Tacchino ringraziante in salsa satay rilassante
ingredienti per 4 persone come secondo/piatto unico, per 10/12 persone come fingerfood:
800 gr. di fesa di tacchino (o petto di pollo)
1 cucchiaino scarso di pasta di curry rosso (o 1 cucchiaio di curry in polvere)
1/2 cipolla
1 spicchio di aglio
1 dadino di zenzero fresco grosso come lo spicchio d'aglio
1 peperoncino tailandese
250 ml. di latte di cocco non zuccherato
80 gr. di burro di arachidi
2 cucchiai di salsa di soja
1 cucchiaio di succo di lime
1 cucchiaino di trasi (pasta di gamberetti, sostituibile con nam pla, colatura di alici, oppure un paio di acciughe sotto sale ben dissalate e tritatissime)
zucchero di canna
olio di arachidi
sale
Mettere a bagno in acqua tiepida 8 spiedini lunghi di legno (o 12-24 di quelli corti) per una mezz'oretta e nel frattempo ridurre la carne a fettine lunghe e sottili, mondandola bene da nervi e pellicine; ungere poi gli stecchini ed infilare le strisce di carne sugli spiedini trapassandole "a onde" per il lungo.

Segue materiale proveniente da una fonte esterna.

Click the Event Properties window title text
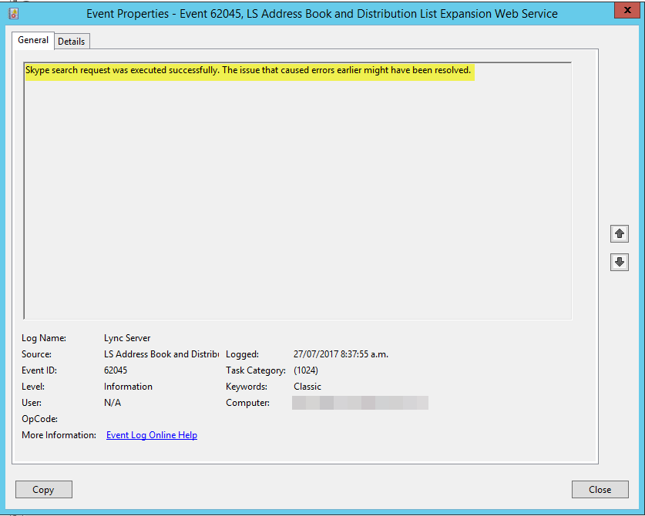645x516 pixels. point(322,14)
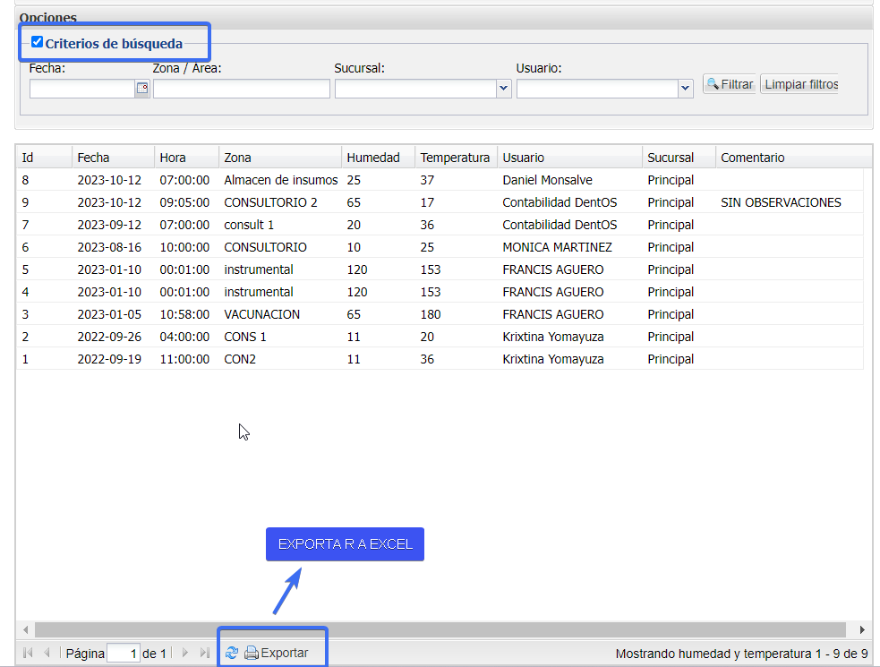Screen dimensions: 880x667
Task: Go to first page using pagination icon
Action: click(28, 654)
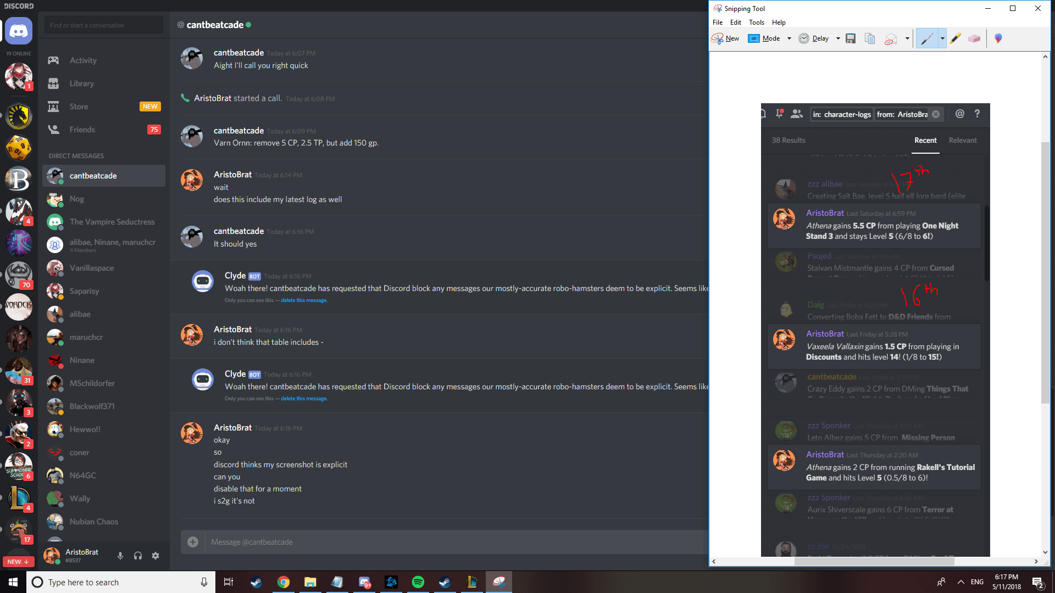Open the Library sidebar section

point(82,83)
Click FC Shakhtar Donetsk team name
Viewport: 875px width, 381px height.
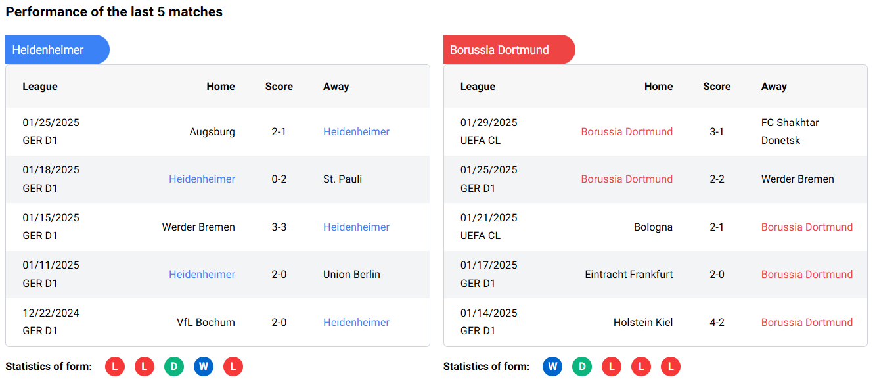pyautogui.click(x=790, y=131)
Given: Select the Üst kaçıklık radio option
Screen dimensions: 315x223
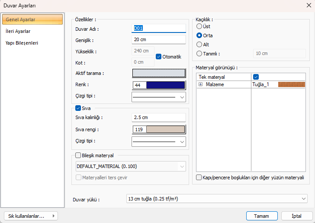Looking at the screenshot, I should [x=199, y=26].
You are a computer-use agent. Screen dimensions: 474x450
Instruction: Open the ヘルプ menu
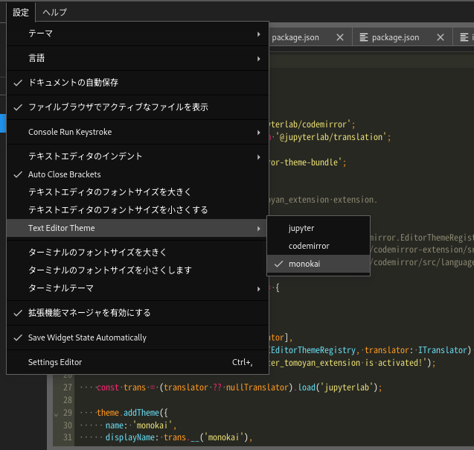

Miscelare 3 cucchiai di olio con la pasta di curry, 1 cucchiaino di zucchero di canna ed un pizzico di sale, massaggiarlo accuratamente sugli spiedini e lasciar riposare coperti una ventina di minuti su un vassoio che possa contenere gli spiedini in un unico strato.
Nel frattempo tritare la cipolla e, a parte, l'aglio, lo zenzero ed il peperoncino e saltare la cipolla un paio di minuti in un cucchiaio di olio caldo.
Unire aglio, zenzero e peperoncino, lasciar insaporire bene un altro paio di minuti, quindi unire la salsa di soja, 1 cucchiaino di zucchero di canna, la pasta di gamberetti ed il succo di lime, mescolando velocemente.
Quando è tutto ben amalgamato versare nel tegame anche il latte di cocco ed il burro di arachidi, stemperare bene, regolare, se serve, di sale, e sobbollire per qualche minuto, fino ad ottenere una salsa densa e ben miscelata.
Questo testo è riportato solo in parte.